### Exercise
Could you repeat, exactly and with no pictures, only the lines from the start of the records through the line containing "Task: Open the Deck B EQ"?

--------

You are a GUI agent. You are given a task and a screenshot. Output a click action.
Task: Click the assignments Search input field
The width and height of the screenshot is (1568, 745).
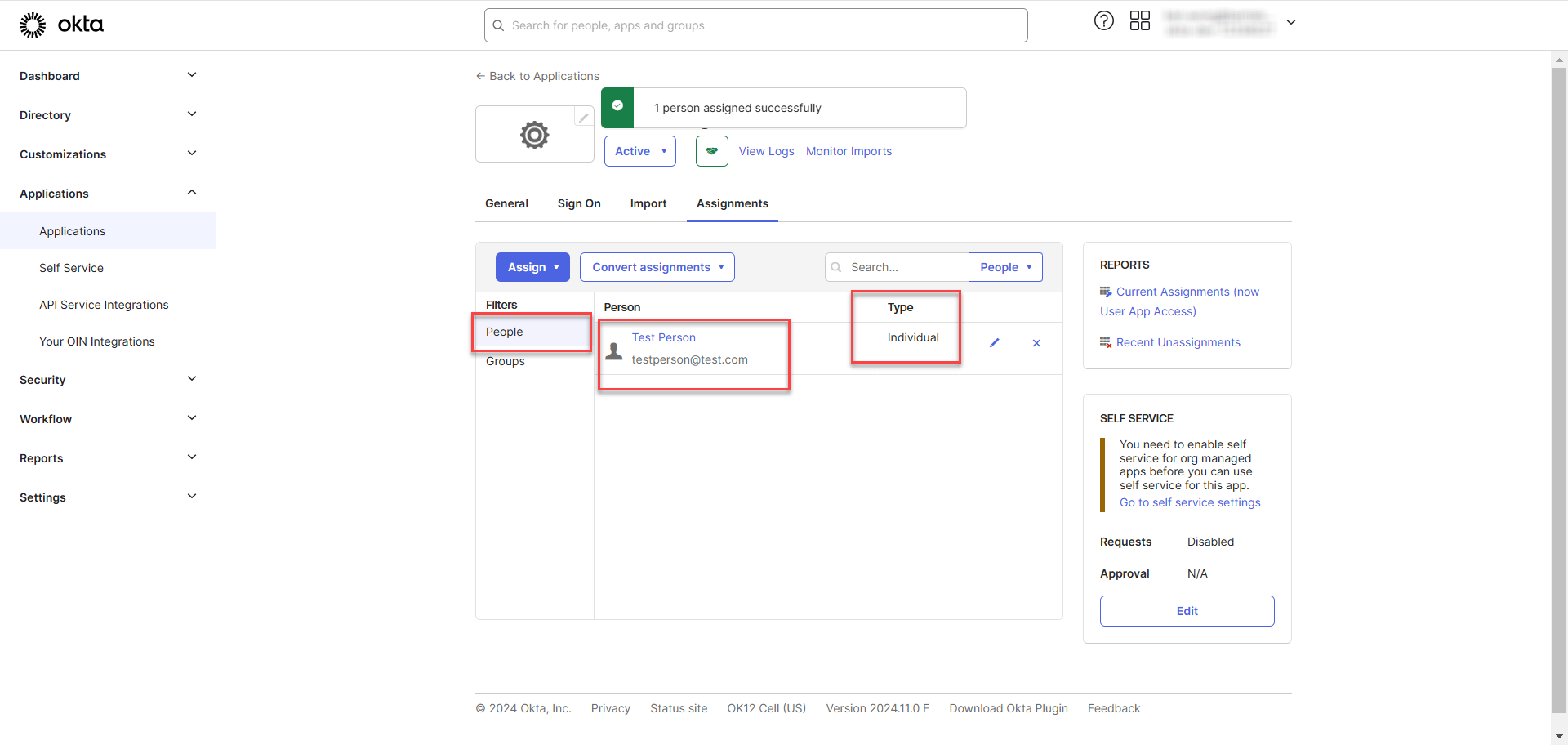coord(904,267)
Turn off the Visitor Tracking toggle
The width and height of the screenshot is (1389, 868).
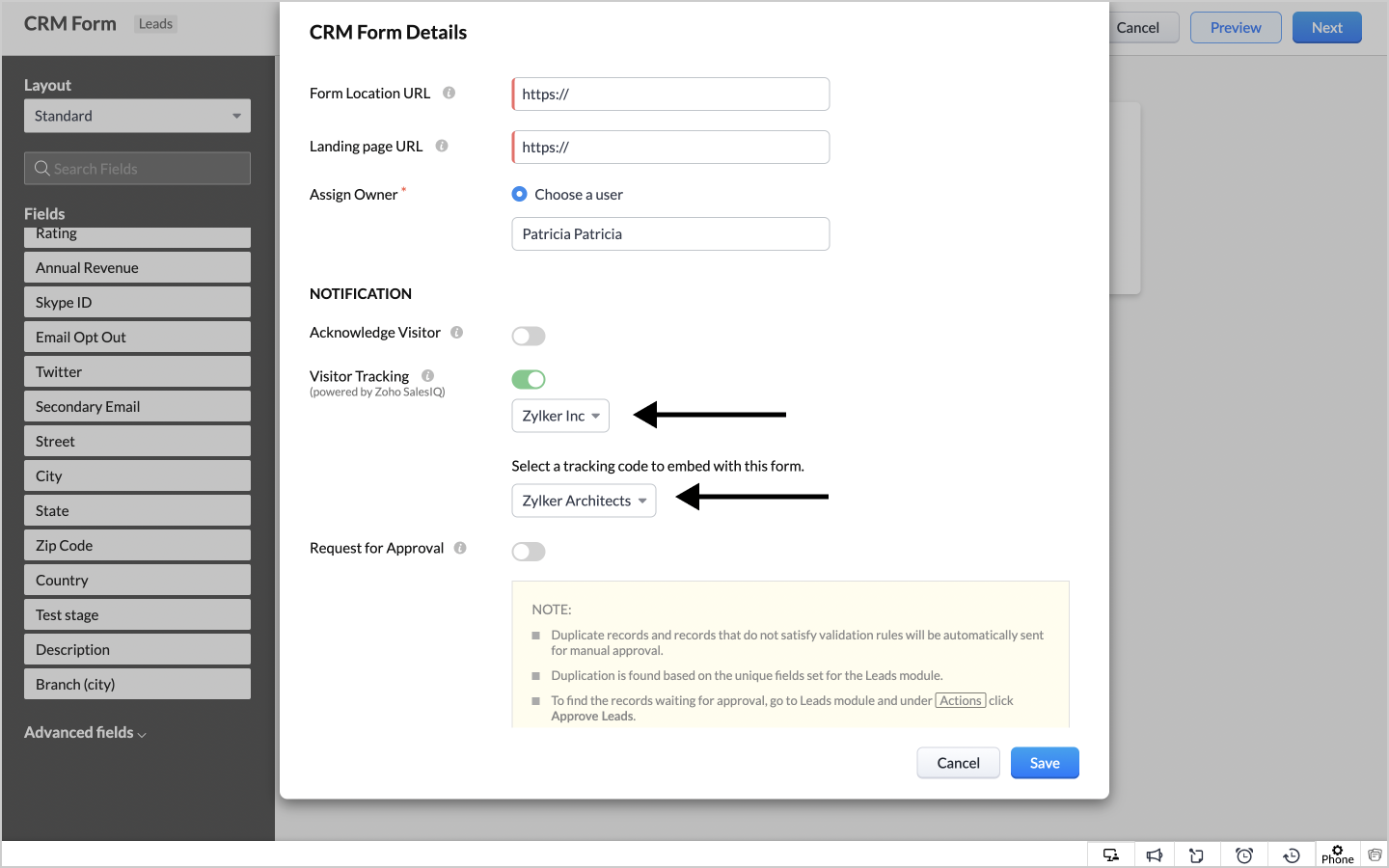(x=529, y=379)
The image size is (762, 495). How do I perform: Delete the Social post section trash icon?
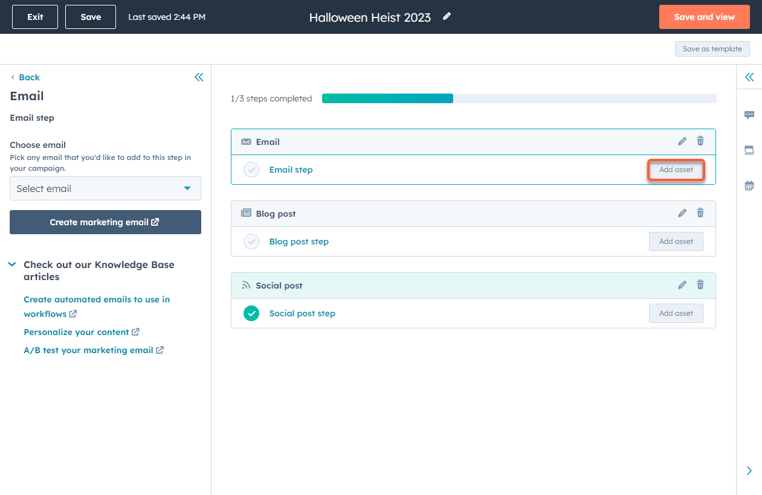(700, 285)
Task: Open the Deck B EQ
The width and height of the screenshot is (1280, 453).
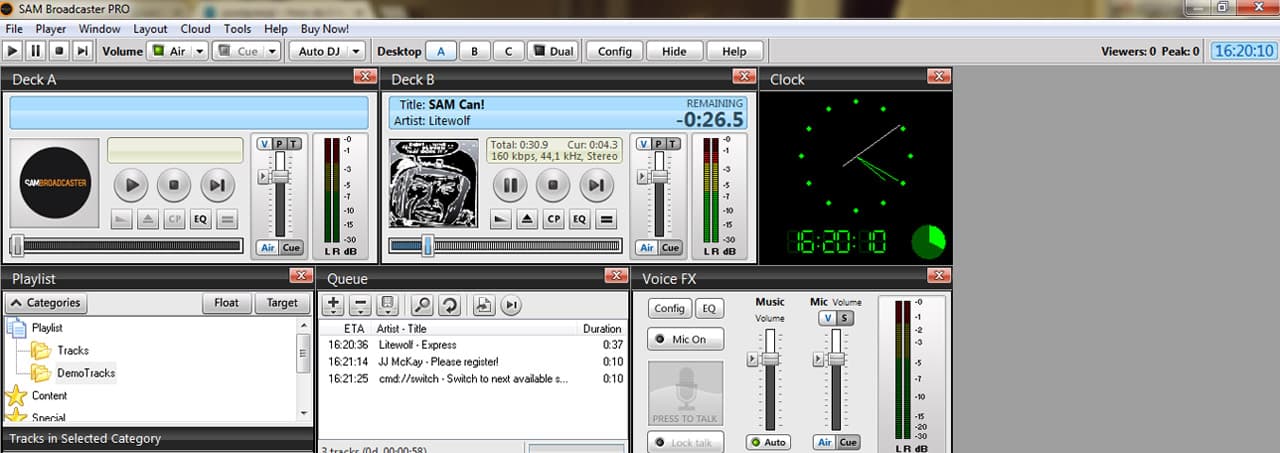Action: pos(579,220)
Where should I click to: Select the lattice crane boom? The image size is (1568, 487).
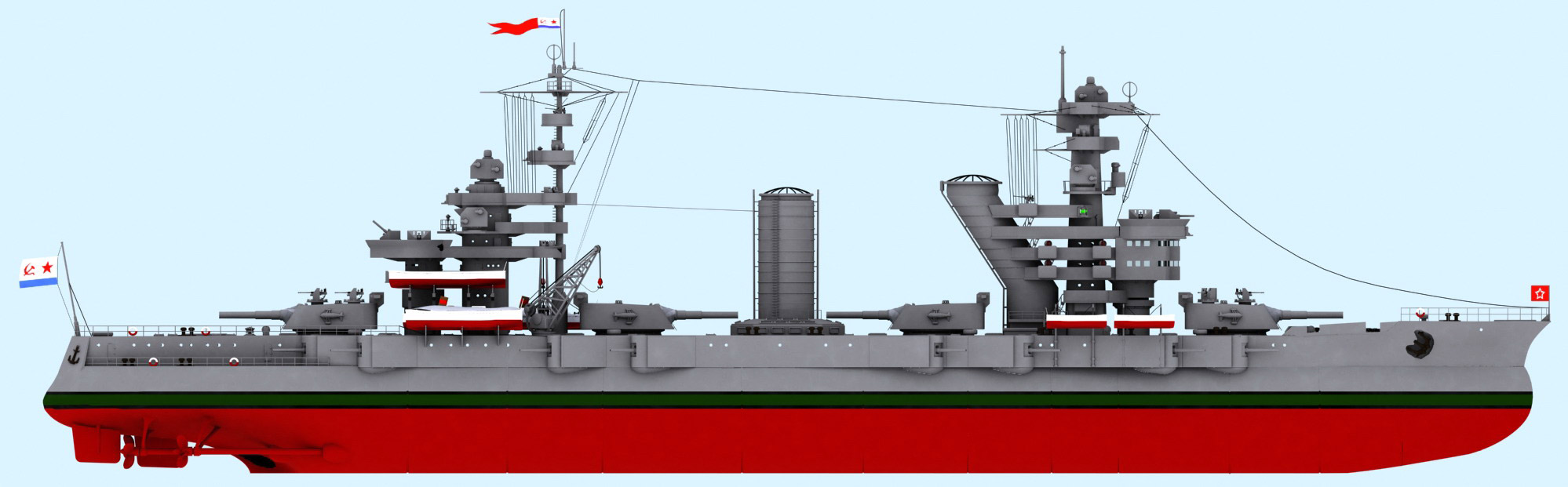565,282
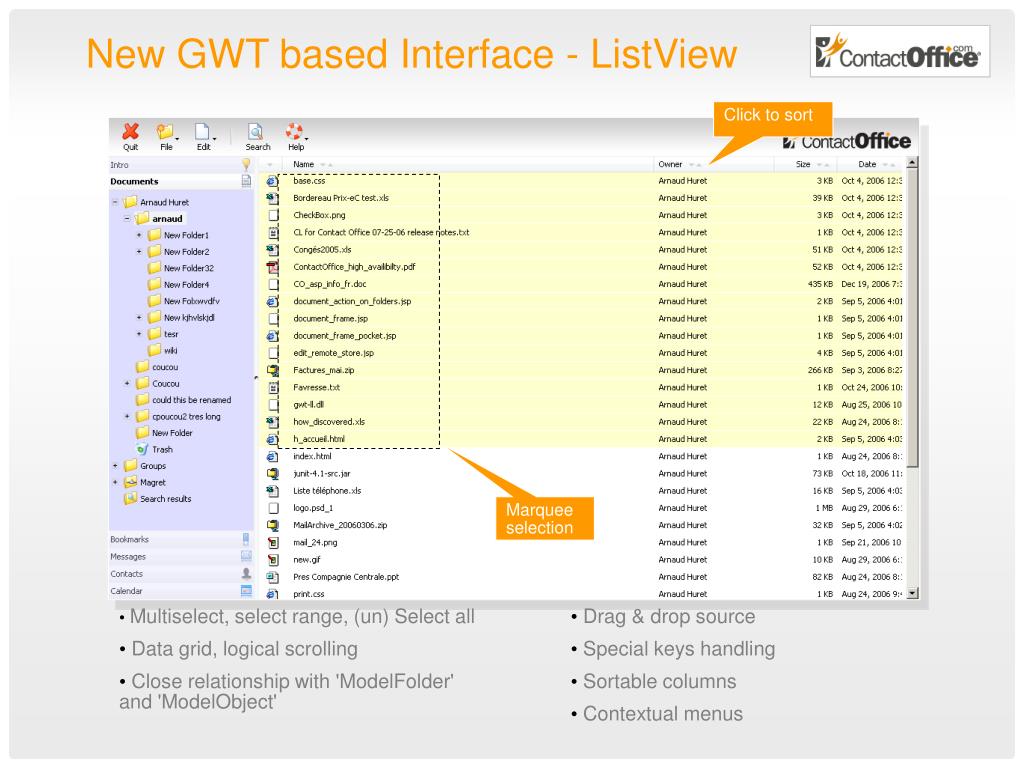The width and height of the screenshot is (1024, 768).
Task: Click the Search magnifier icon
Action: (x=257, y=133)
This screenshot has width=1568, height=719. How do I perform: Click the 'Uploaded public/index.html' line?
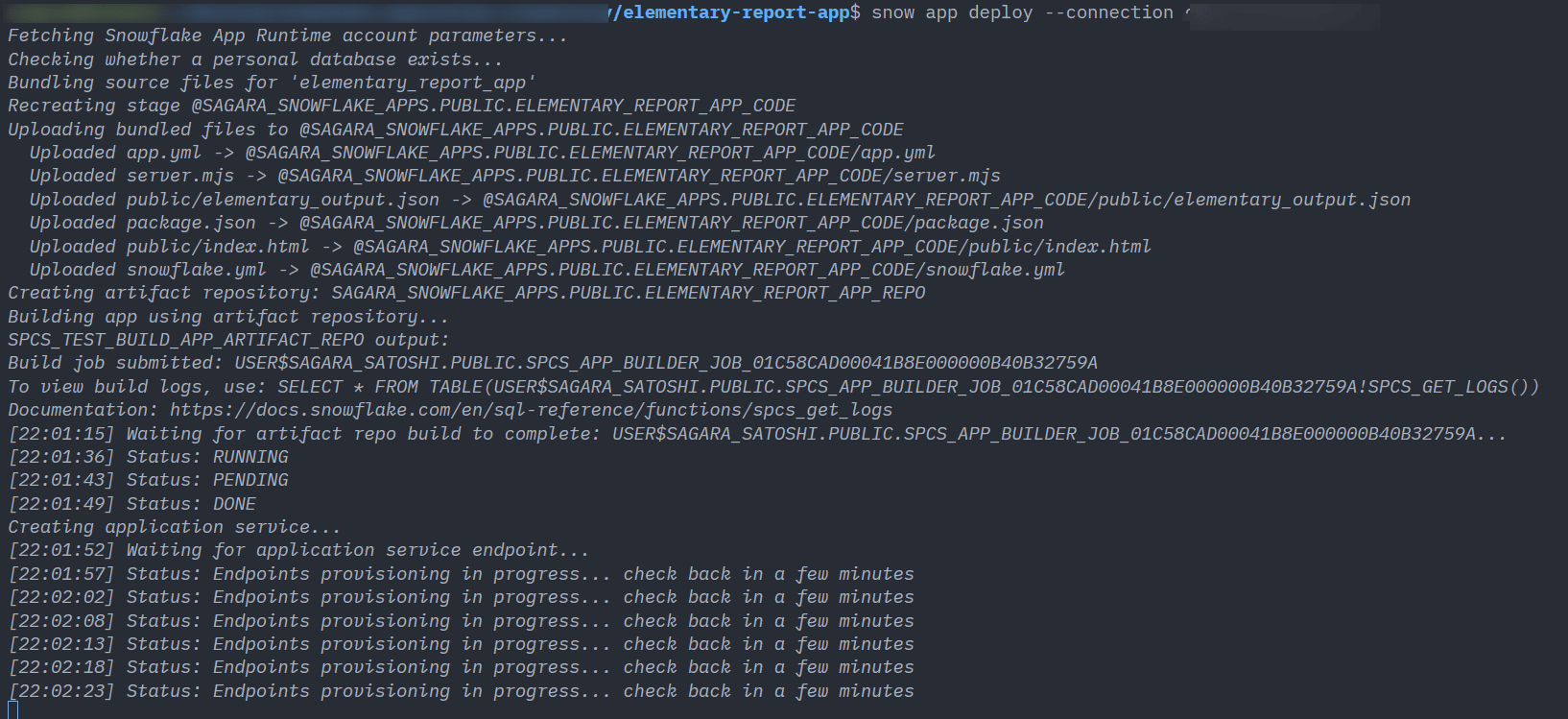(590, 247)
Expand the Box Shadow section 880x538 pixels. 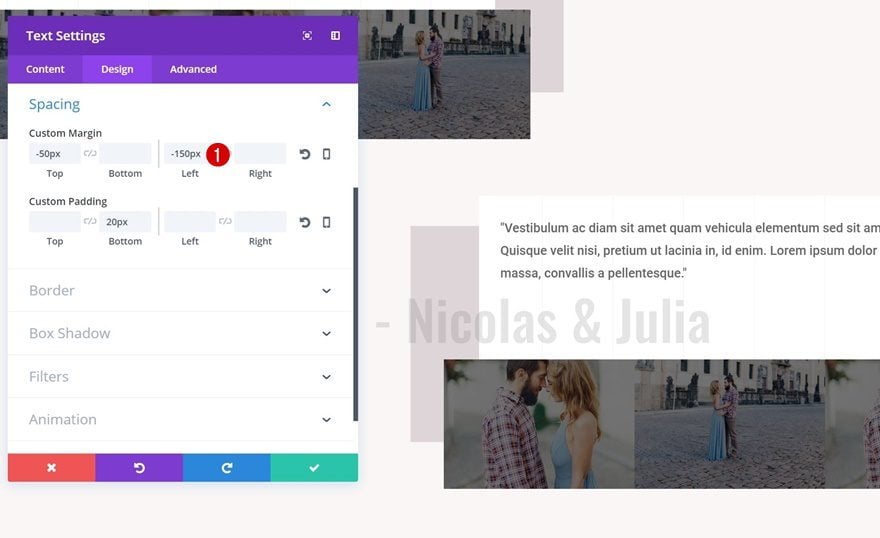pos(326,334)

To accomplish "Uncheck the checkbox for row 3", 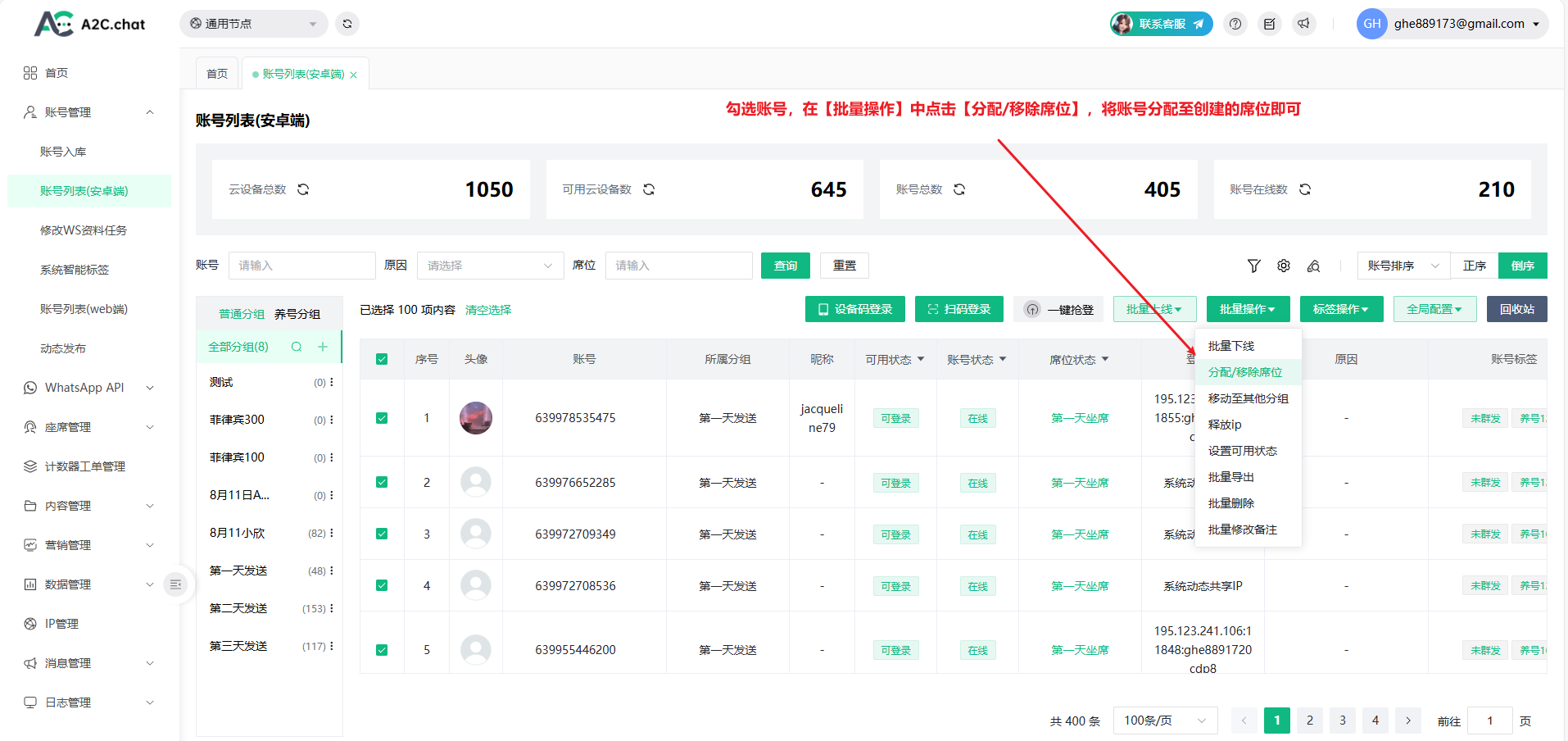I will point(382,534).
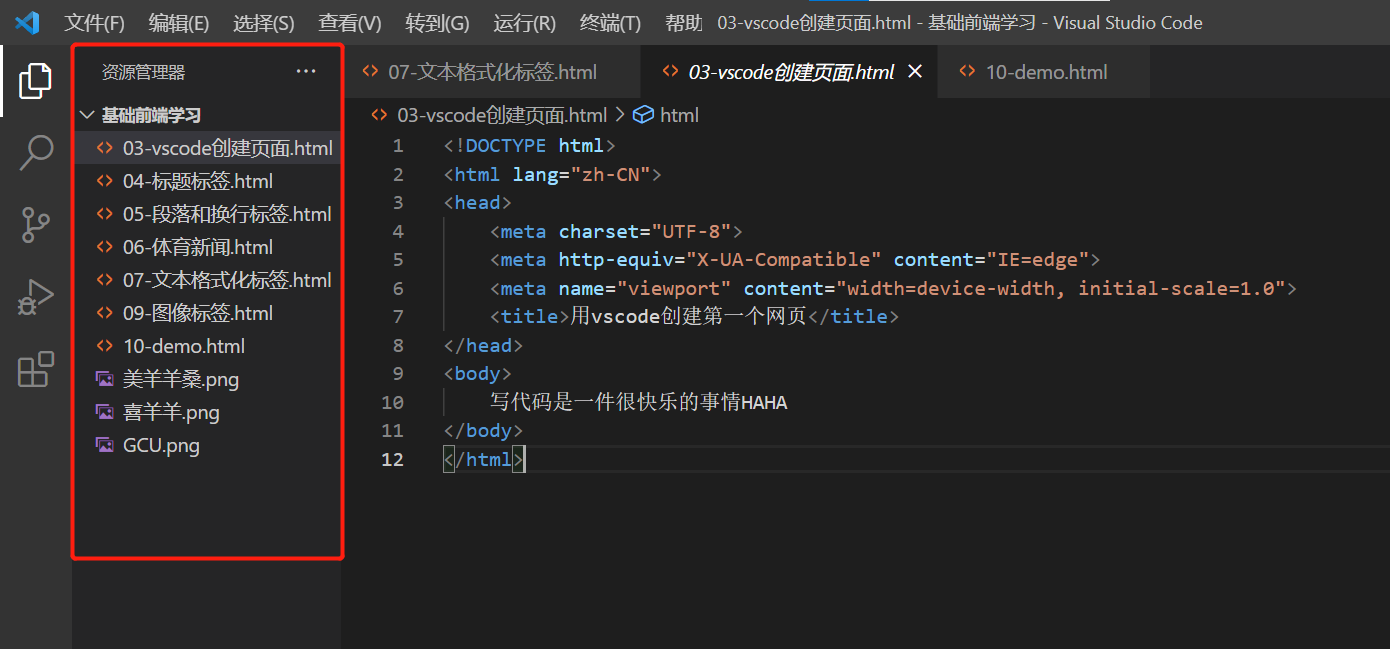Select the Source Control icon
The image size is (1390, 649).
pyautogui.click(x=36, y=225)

--------

### Result of this task
You are a GUI agent. You are given a task and a screenshot. Output a click action.
Task: Click the assignments Search input field
The width and height of the screenshot is (1568, 745).
coord(904,267)
Turn off the Visitor Tracking toggle
The width and height of the screenshot is (1389, 868).
(x=529, y=379)
The image size is (762, 495). How do I perform: Delete the Social post section trash icon?
(700, 285)
Task: Open the Deck B EQ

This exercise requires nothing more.